In an open letter, the vice president of music streaming service Grooveshark, Paul Geller, denies the withdrawal of its application to the Android Market, the distribution system for mobile applications from Google and shelves. April 6, the application had been withdrawn by Grooveshark Google's catalog of applications, following a complaint by the Recording Industry Association of America, the U.S.

equivalent of the SACEM. Grooveshark was so surprised that withdrawal, arguing that his service was perfectly legal, and explaining that Google had not provided any explanation on the reasons for this deletion. "We need to distinguish between the law and licensing," said Paul Geller. "Laws are passed by Congress.

Licenses are trade agreements. Grooveshark is completely legal because it complies with the laws passed by Congress, but we have not signed any agreements with record labels [for now]. " According to the Digital MillenniumCopyright Act, which governs copyright issues online in the United States, the liability of online service is limited by the action of beneficiaries: the hosts are required to remove such contents reported to them as contrary to law, but they are not forced to take preventive measures.

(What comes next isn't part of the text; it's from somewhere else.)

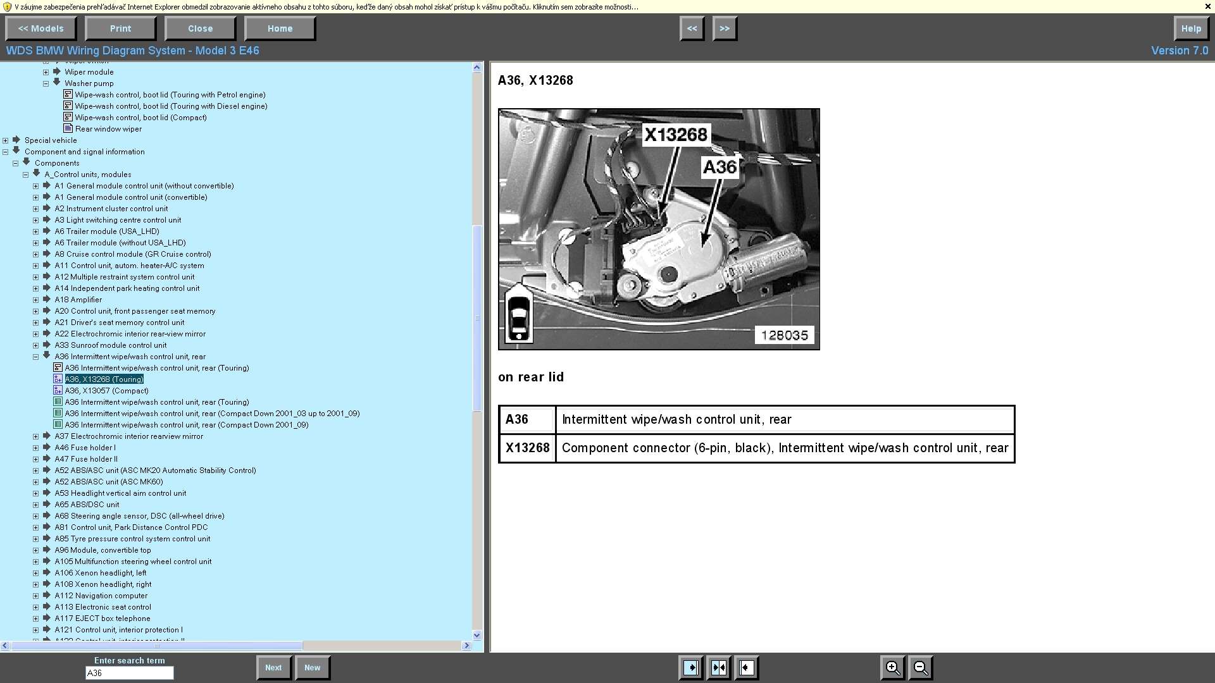Expand content pane to full width icon
1215x683 pixels.
pyautogui.click(x=747, y=668)

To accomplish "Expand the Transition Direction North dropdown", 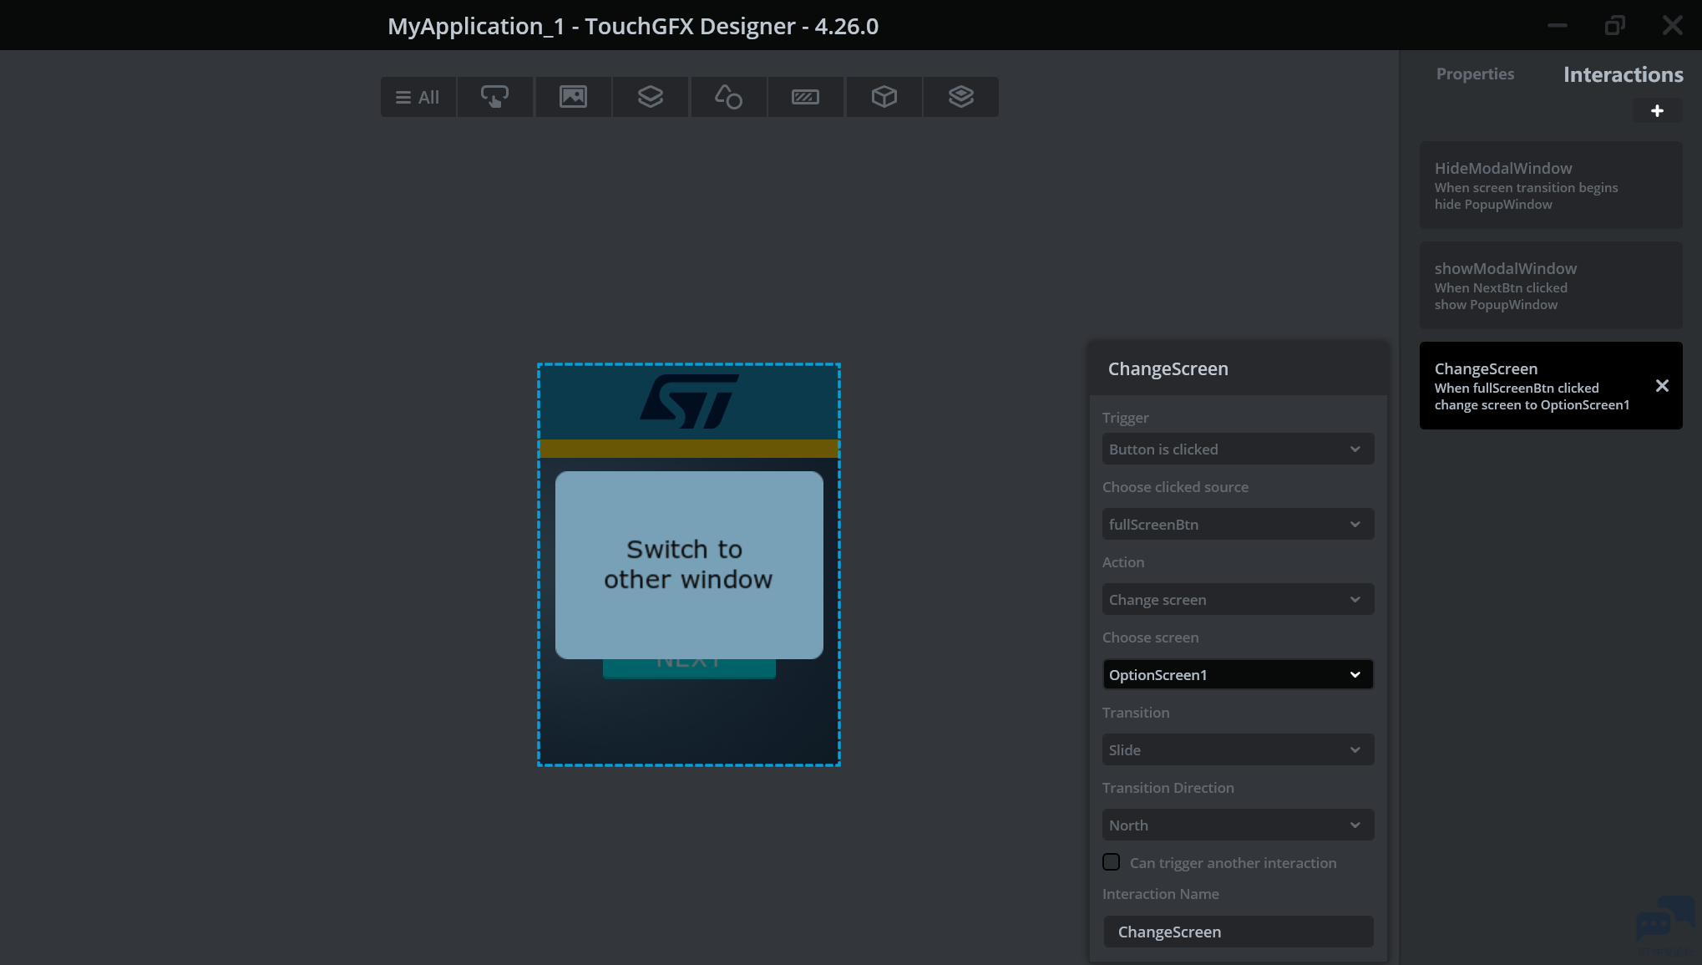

Grooveshark also said to have negotiated distribution agreements with three major record labels American and several independents, and request to Google - and Apple - to make its application available again. The difficulty in concluding agreements with record companies is, according to the American press, the main reason for the delay in launching a music service by Google, which the Web giant has alluded several times without ever announce officially.

End of March, Amazon decided to launch its Cloud Drive, a system for storing and distributing MP3s, without negotiated agreements with all rightholders. Sony had then threatened the online retailer to trial.